An Australian appeal court has ruled that Google misled customers by placing four advertisements from competitors of businesses which the user searched for on its results page.
In an appeal made by the Australian Competition and Consumer Commission (ACCC), the Australian Full Federal Court said Google’s conduct was in breach of section 52 of the Trade Practices Act 1974.
In the case, the ACCC said that when a user searches for a business in Google’s search engine, results for a competitor’s name who paid Google to host ads there would appear beside the search results, claiming this misled customers.
The case was initially filed in October 2011, however, the primary judge found that while some advertisers were being misleading, Google had not made those representations, but just communicated them from the business to the consumer.
The ACCC appealed this decision and the appeals court decided that Google did not simply repeat or pass on a statement from an advertiser but displayed a response for a search query which they decided was misleading.
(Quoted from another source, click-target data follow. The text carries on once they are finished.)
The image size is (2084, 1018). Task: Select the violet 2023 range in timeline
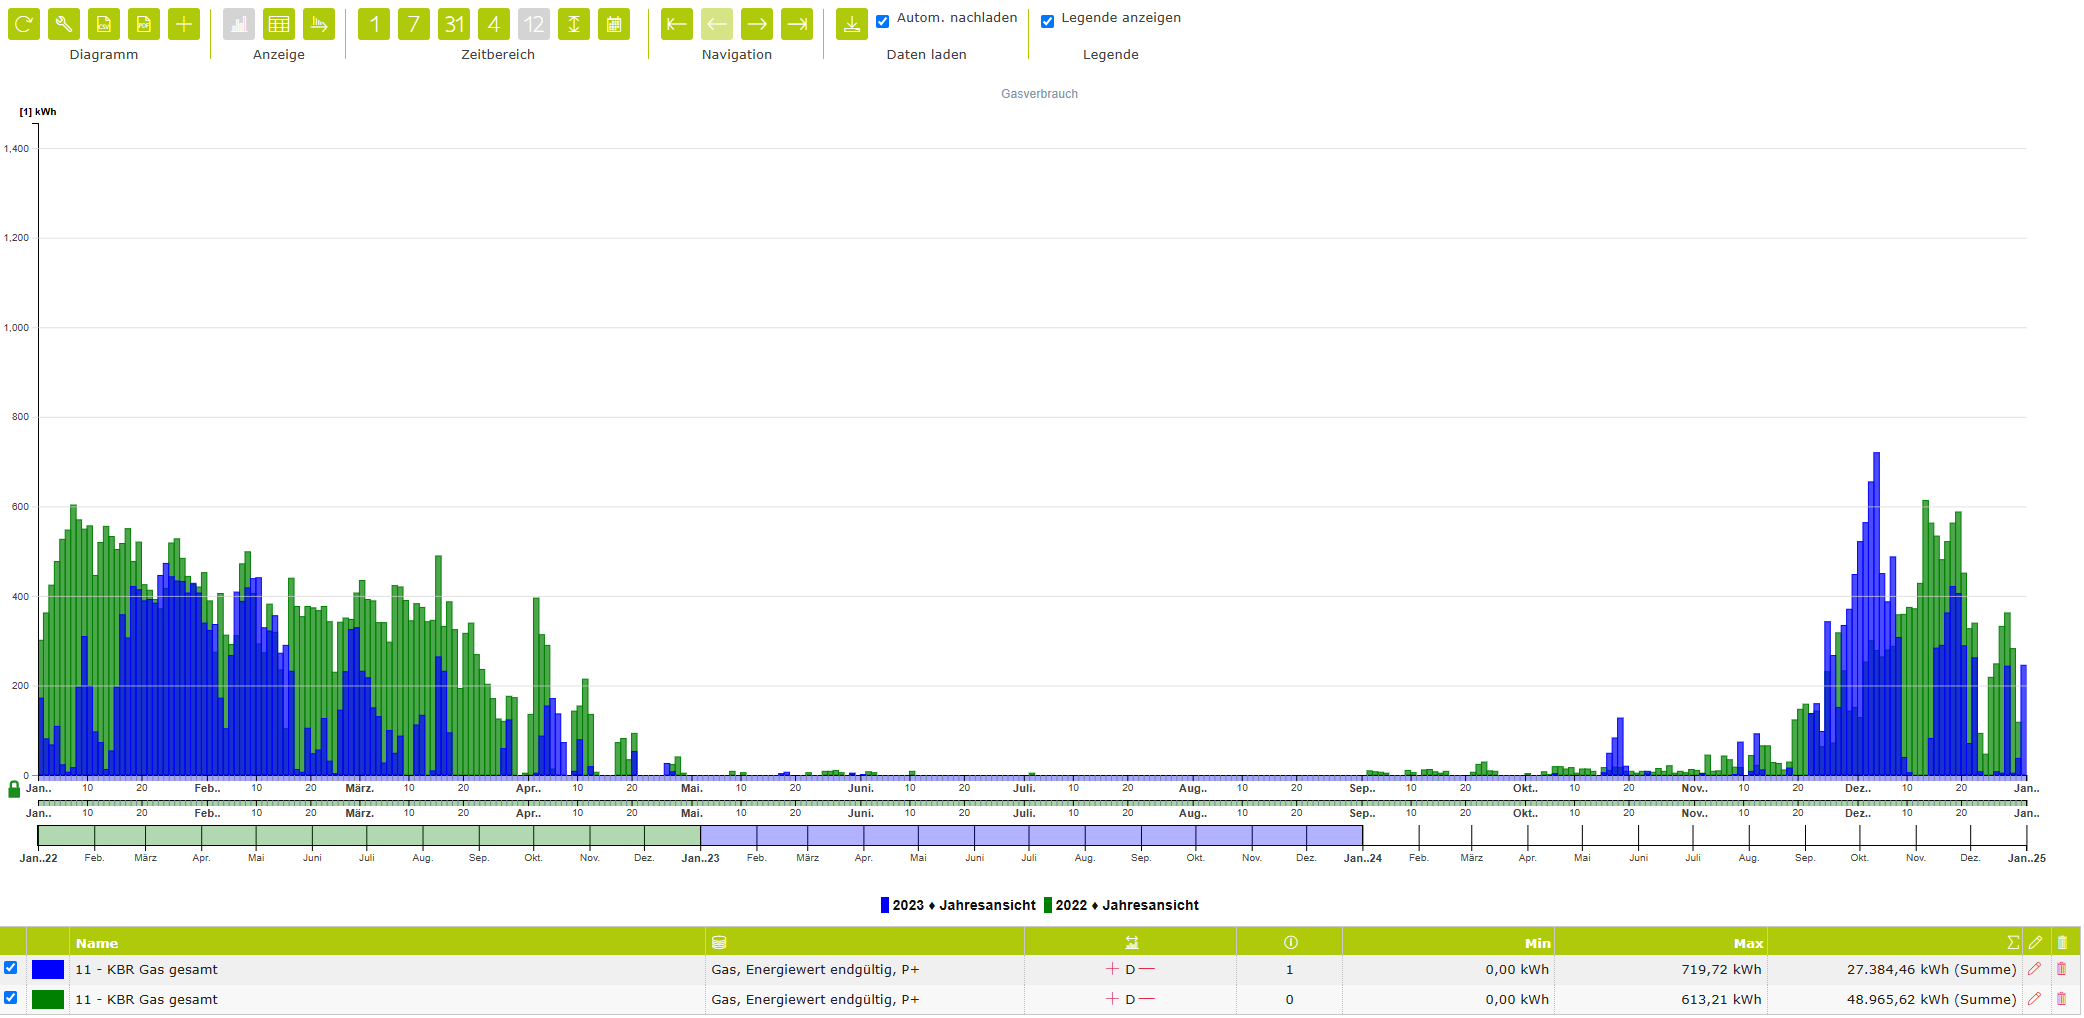pyautogui.click(x=1032, y=836)
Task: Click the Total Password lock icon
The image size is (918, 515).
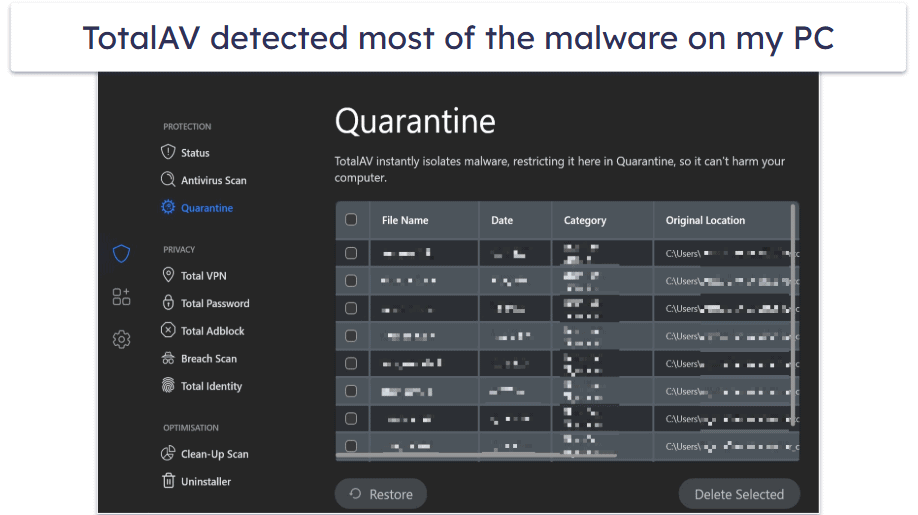Action: tap(168, 303)
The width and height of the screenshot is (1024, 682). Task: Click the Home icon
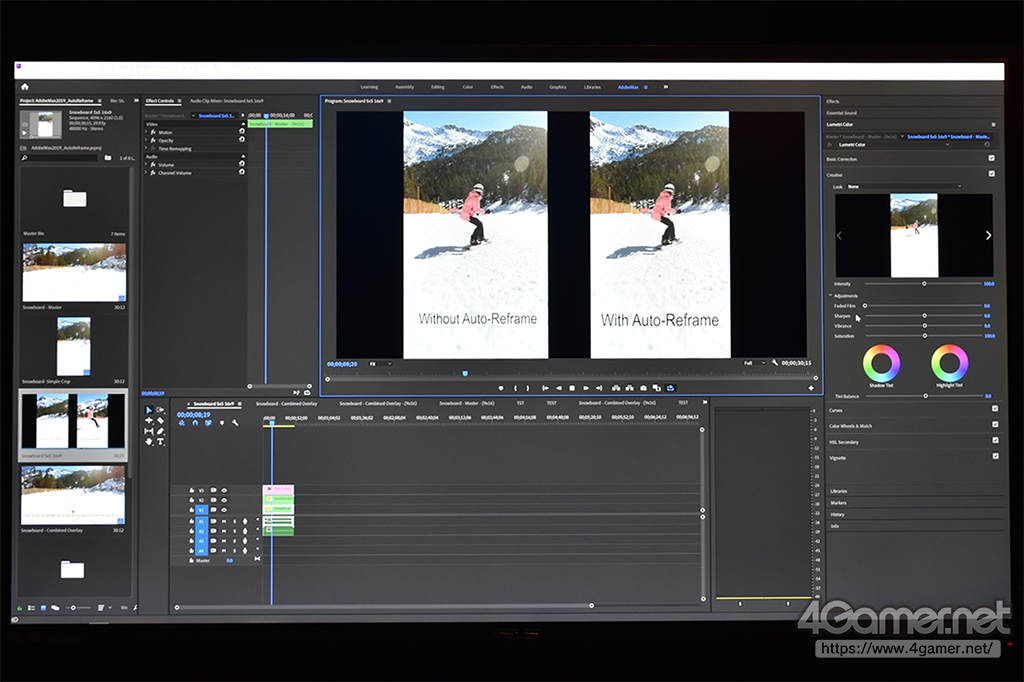pos(24,87)
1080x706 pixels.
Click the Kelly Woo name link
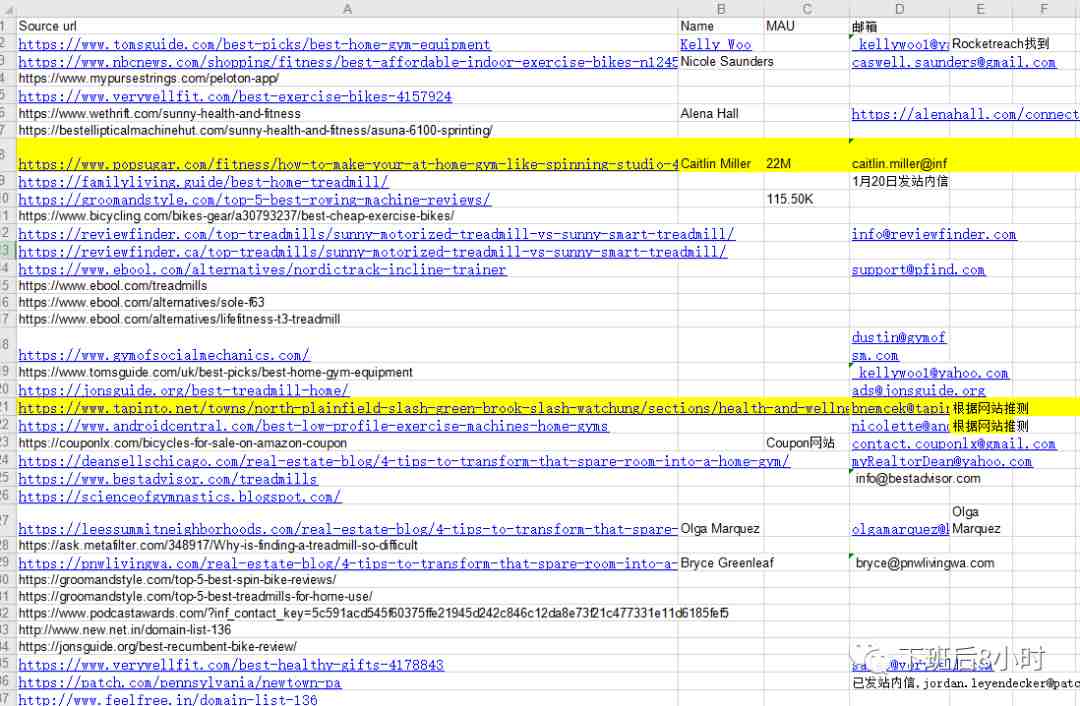click(716, 44)
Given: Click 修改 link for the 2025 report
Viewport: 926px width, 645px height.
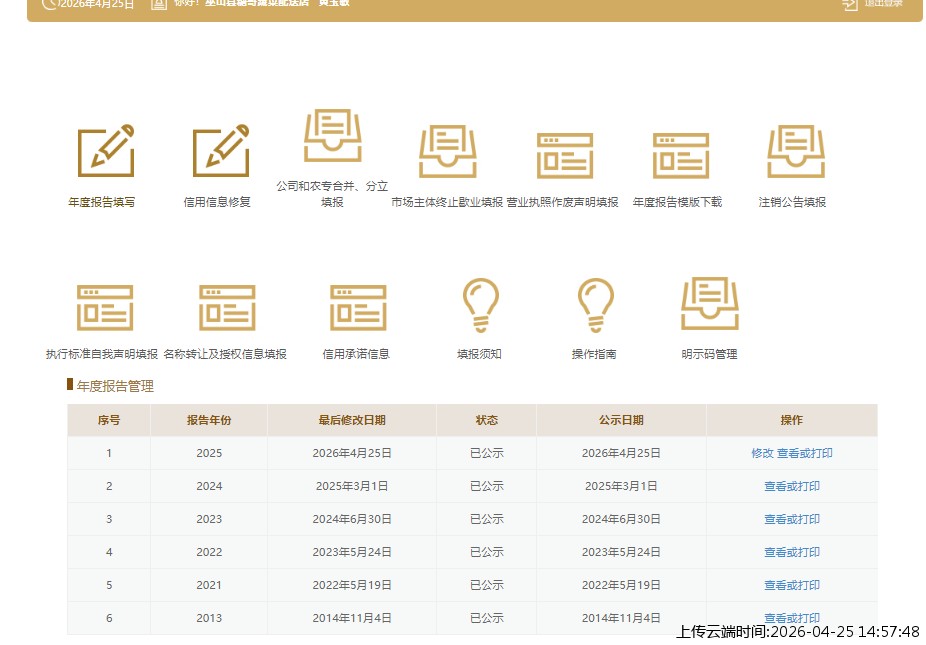Looking at the screenshot, I should point(762,453).
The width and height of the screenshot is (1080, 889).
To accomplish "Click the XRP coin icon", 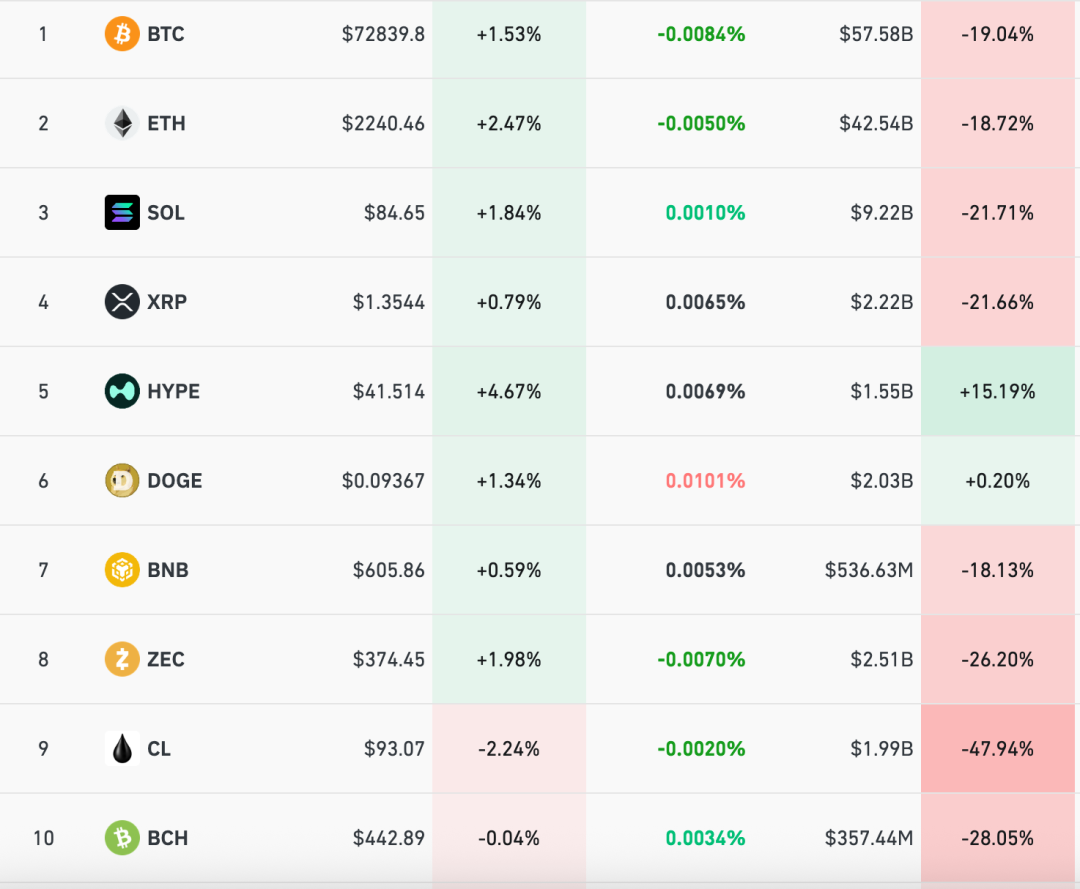I will (x=122, y=302).
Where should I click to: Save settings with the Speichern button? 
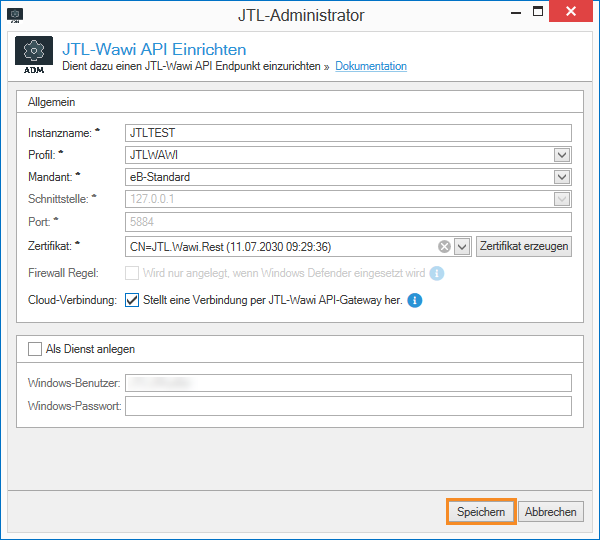480,512
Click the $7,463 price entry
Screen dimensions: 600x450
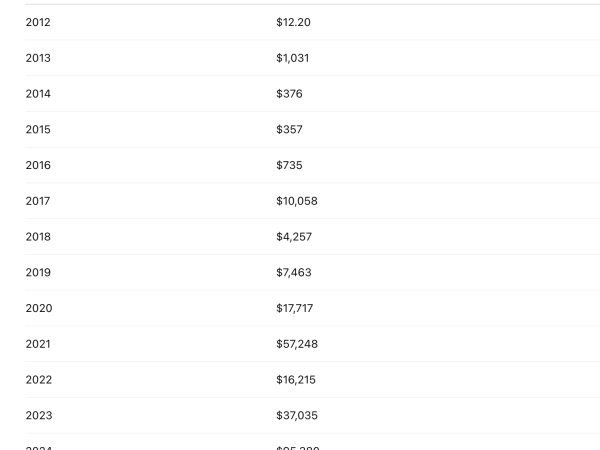294,272
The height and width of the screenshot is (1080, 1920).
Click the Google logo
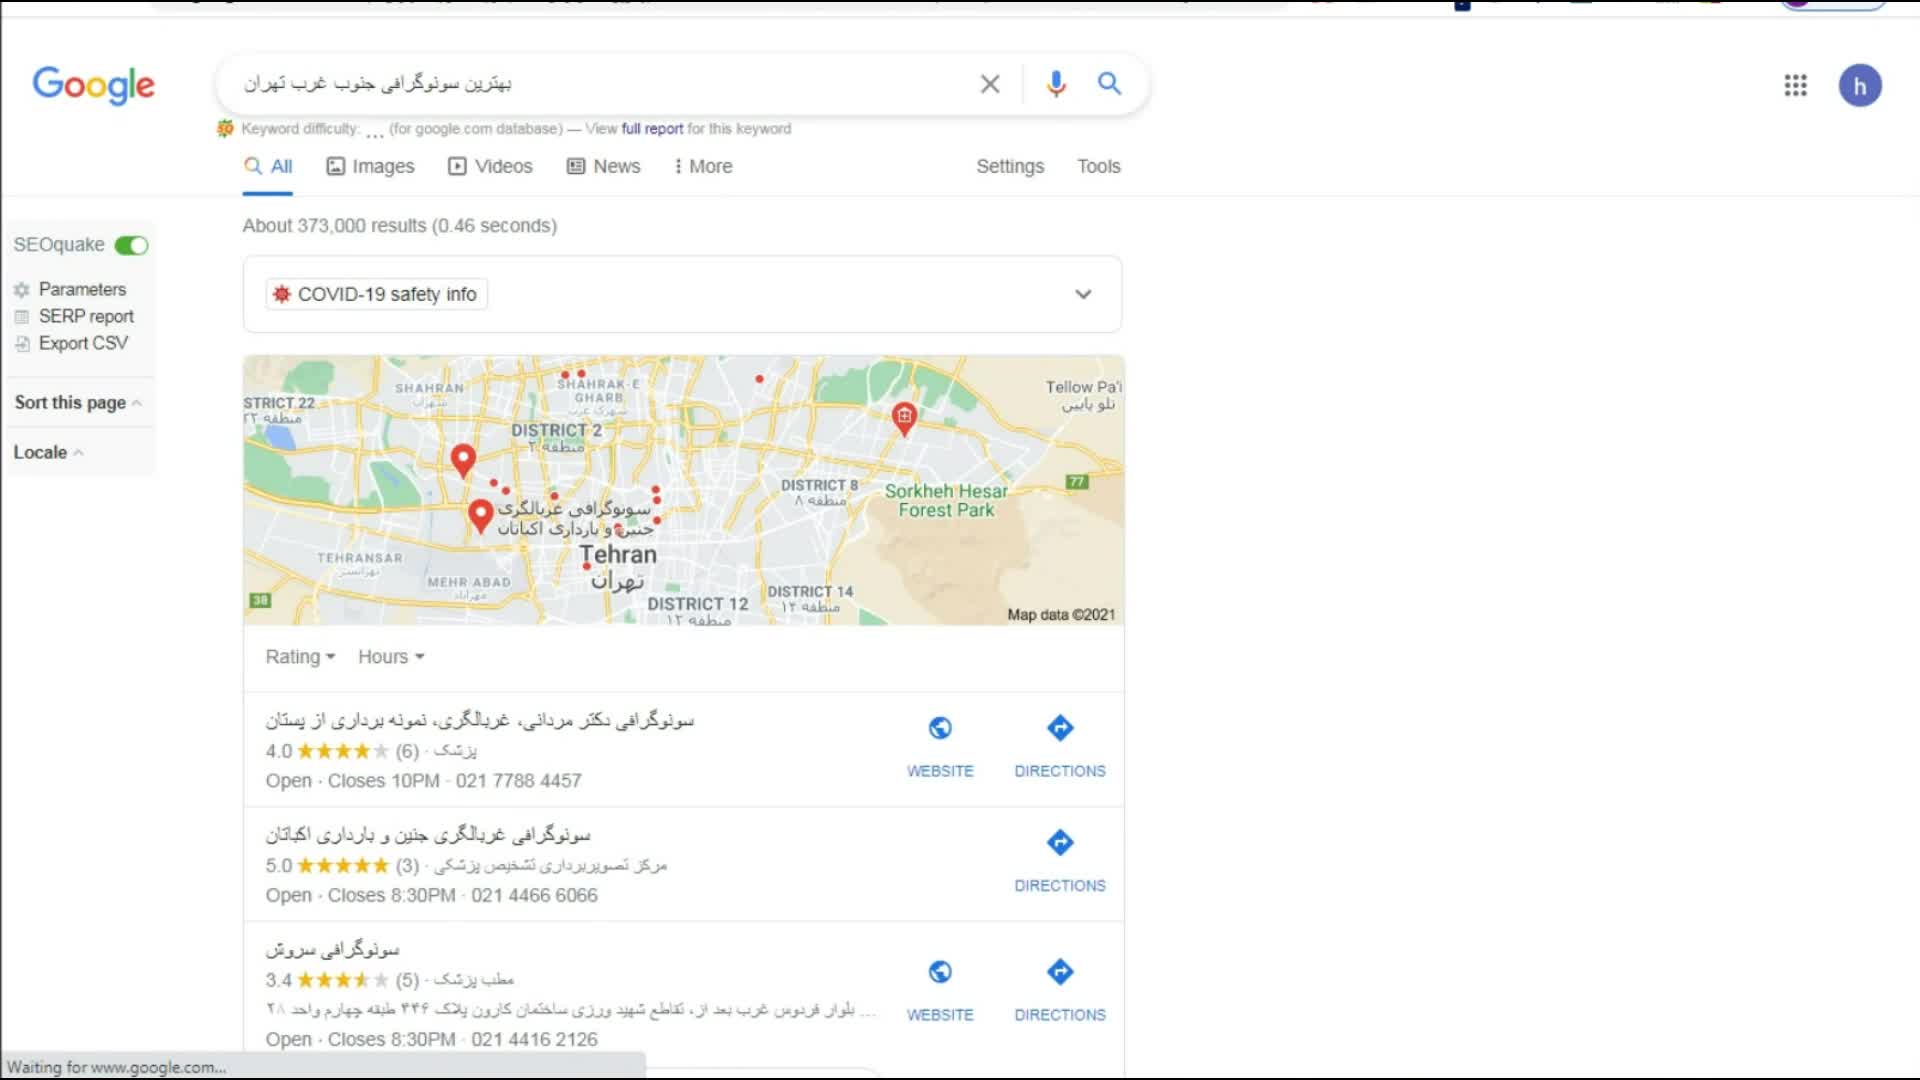tap(94, 86)
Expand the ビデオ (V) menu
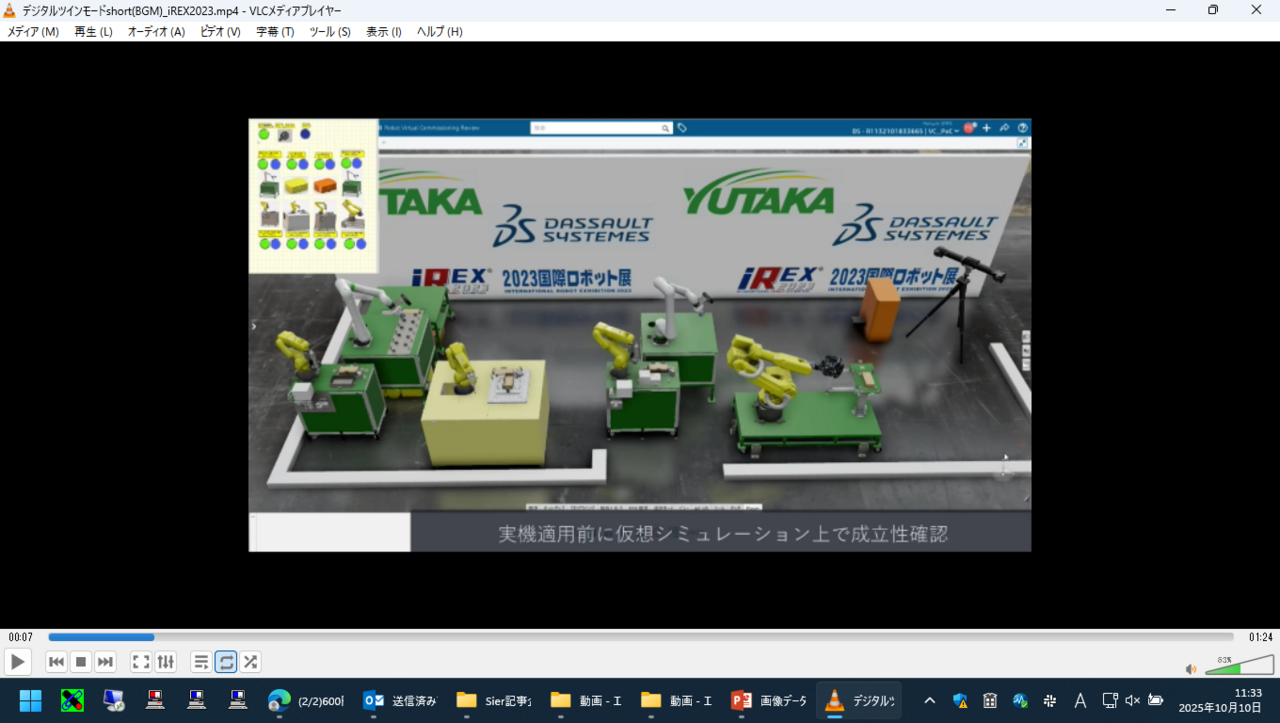The height and width of the screenshot is (723, 1280). (x=220, y=32)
Google was ordered to pay a share of the costs for the trial and appeal.
“The ACCC brought this appeal because it raises very important issues as to the role of search engine providers as publishers of paid content in the online age,” said ACCC chairman Rod Sims.
“This is an important outcome because it makes it clear that Google and other search engine providers which use similar technology to Google will be directly accountable for misleading or deceptive paid search results,” Sims said.